## start Document

As I’m sure I’ve said before, one of the most exciting things about saltwater fishing is that once your line is in the water, you really never know what you’re going to reel in. I’ve fished for redfish and pulled in small sharks, and have thrown a surface lure out for bass and watched an alligator gar explode on it, as well. If you’ve ever fished for halibut near Alaska, or threw your line out along the West Coast, then there’s a good chance that, at some point or another, you’ve pulled in the subject of today’s Fish File, the yelloweye rockfish.
It’s pretty easy to tell a rockfish when you’ve got one; they’re big, orange, and well, have large yellow eyes. They also have quite a pronounced and spiny dorsal fin, as well as a light lateral line that runs along their body. They can reach lengths of around three feet and, on average, live to be roughly 125 years old. Yelloweyes tend to live the deep, deep waters of the East Pacific, ranging from Alaska down to California, where they spend their lives among rock piles. Rockfish feed primarily on invertebrates such as crab, shrimp, and squid, but also feed on other fish, as well, including other rockfish.

## end Document
## start Data section

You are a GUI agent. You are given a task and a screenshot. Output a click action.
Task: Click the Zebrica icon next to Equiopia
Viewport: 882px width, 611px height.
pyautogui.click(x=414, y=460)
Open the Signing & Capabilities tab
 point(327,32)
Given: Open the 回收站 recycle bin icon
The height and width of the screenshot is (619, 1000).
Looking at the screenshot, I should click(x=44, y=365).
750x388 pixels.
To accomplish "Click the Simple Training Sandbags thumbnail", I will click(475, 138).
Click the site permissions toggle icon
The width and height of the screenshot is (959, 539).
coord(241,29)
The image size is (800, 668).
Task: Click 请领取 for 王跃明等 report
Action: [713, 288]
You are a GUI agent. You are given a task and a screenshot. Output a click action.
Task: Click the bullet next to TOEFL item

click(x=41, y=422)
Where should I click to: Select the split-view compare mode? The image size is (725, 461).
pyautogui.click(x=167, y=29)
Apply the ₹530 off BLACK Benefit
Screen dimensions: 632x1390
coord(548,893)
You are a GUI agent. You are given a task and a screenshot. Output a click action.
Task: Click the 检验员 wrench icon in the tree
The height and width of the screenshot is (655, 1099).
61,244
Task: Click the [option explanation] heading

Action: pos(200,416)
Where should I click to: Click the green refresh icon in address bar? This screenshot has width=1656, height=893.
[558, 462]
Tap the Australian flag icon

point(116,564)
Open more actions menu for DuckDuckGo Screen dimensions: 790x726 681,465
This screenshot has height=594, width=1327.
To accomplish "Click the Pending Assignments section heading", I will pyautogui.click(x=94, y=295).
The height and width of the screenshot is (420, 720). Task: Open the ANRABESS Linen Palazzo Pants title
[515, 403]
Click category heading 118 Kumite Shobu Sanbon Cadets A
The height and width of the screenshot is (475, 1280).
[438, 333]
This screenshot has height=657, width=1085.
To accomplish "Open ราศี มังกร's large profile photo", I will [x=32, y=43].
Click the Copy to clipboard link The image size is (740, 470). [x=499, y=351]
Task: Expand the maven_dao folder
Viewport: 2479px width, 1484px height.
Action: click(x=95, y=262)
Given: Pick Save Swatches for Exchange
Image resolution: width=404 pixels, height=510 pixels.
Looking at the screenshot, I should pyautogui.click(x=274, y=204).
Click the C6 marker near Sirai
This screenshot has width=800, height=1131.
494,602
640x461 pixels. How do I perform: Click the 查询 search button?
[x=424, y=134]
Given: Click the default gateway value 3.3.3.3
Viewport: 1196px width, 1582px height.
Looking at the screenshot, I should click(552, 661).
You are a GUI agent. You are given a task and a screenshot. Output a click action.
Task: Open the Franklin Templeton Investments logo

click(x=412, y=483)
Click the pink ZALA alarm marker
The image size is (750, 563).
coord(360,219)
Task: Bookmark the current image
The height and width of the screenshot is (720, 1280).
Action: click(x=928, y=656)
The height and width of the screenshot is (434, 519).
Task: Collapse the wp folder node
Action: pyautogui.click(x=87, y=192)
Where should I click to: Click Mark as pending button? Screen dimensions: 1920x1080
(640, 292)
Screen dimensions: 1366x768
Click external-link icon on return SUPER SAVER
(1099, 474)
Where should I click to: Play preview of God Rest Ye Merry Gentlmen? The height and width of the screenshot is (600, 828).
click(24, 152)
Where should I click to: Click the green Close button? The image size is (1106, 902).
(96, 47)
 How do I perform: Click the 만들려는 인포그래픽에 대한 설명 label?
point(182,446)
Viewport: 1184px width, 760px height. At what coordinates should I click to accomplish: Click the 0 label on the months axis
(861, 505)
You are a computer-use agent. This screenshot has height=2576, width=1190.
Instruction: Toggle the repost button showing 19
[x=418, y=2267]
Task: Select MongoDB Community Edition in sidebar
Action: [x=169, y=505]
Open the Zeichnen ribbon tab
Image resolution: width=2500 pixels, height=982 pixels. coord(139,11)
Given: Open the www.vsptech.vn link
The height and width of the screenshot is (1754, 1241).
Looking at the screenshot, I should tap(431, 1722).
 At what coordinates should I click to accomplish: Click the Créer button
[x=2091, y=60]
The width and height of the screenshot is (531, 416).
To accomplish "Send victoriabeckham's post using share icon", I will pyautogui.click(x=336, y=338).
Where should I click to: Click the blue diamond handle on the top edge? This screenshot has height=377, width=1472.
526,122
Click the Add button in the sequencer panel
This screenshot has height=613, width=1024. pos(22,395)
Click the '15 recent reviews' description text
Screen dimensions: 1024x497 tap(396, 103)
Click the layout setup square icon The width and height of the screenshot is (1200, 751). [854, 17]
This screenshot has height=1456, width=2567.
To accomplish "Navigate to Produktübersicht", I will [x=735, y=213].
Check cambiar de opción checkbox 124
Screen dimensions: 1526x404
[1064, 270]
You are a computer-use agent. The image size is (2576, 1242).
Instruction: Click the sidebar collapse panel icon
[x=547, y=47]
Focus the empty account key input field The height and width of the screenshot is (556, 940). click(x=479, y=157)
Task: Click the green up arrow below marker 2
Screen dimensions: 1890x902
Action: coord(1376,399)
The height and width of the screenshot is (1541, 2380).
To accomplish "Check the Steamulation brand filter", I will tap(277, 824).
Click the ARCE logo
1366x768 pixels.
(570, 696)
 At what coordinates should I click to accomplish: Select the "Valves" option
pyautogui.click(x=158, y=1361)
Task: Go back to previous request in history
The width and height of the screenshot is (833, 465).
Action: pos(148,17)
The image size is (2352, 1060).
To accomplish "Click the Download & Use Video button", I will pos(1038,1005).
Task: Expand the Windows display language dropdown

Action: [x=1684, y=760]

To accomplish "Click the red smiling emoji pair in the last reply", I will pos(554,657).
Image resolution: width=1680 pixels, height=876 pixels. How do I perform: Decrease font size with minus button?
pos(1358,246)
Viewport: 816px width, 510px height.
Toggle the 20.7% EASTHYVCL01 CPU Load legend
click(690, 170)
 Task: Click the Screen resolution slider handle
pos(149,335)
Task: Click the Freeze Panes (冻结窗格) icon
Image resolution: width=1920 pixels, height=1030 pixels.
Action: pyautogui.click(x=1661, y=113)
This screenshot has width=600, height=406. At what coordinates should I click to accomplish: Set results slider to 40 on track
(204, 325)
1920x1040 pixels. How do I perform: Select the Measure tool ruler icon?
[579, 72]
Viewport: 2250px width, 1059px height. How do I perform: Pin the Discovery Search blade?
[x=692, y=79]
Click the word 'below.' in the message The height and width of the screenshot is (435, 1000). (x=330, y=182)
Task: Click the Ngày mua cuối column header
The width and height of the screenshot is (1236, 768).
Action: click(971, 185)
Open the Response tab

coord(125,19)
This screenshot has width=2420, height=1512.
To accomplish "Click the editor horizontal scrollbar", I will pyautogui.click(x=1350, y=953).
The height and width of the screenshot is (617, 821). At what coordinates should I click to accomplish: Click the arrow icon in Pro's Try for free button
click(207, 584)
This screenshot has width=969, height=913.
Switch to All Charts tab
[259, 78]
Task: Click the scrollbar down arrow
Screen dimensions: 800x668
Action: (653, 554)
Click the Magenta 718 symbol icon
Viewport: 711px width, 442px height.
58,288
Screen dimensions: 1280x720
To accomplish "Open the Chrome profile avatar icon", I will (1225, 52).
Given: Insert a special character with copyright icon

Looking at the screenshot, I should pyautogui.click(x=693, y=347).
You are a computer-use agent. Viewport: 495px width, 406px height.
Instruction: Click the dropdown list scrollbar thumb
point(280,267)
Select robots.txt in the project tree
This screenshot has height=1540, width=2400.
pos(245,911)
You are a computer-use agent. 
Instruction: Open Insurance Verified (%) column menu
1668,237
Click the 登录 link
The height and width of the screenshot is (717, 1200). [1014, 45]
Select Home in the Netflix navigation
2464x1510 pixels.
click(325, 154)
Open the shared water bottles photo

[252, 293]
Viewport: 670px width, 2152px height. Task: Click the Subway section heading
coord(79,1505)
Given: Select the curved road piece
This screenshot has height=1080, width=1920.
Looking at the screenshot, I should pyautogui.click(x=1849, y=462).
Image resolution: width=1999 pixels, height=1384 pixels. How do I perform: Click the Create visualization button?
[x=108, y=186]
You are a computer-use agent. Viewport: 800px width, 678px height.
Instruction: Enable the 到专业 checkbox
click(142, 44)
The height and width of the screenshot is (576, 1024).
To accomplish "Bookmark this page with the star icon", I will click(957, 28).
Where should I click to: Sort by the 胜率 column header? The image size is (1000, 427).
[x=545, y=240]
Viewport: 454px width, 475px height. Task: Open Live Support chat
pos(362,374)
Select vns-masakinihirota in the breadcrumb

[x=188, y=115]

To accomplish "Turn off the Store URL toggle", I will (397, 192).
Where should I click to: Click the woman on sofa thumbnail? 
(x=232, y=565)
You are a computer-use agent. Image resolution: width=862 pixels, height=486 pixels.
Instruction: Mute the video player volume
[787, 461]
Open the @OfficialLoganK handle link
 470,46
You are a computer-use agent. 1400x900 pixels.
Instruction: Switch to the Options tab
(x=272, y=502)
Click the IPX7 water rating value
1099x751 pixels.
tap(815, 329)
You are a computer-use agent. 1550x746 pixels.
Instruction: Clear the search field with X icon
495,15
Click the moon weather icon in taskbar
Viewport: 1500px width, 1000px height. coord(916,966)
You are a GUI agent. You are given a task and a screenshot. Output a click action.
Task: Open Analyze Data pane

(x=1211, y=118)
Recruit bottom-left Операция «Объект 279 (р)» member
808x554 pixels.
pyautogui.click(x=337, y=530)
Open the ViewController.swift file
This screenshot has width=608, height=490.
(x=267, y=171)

## end Data section

# [Task instructions]
1/ Please output everything in the yelloweye rockfish text from "As I’m sure" down to "the yelloweye rockfish.".
2/ Go on with the yelloweye rockfish text from the point where it stops.
The records have nothing to do with this.

# [Task answers]
1/
As I’m sure I’ve said before, one of the most exciting things about saltwater fishing is that once your line is in the water, you really never know what you’re going to reel in. I’ve fished for redfish and pulled in small sharks, and have thrown a surface lure out for bass and watched an alligator gar explode on it, as well. If you’ve ever fished for halibut near Alaska, or threw your line out along the West Coast, then there’s a good chance that, at some point or another, you’ve pulled in the subject of today’s Fish File, the yelloweye rockfish.

2/
Due to their size and great tasting fillets, rockfish are popular among anglers, and are commonly caught using a few different tactics. Trawling was once, and still is, a popular technique to catch them, but there are tighter restrictions on it these days. Using a rod and reel, you can catch them, too. Some anglers like vertical jig over a deep spot with shrimp or squid that are hooked every 8 inches or so up their line and are attached to a heavy sinker. You’ll need to be sure you’re equipped with at least 30-pound test line with a strong leader, first and foremost, in order to handle the large rockfish. Since they like to sit deep and you’ll be jigging (much like grouper or halibut), the fight can be long and intense. Make sure you’re using quality gear and strong hooks.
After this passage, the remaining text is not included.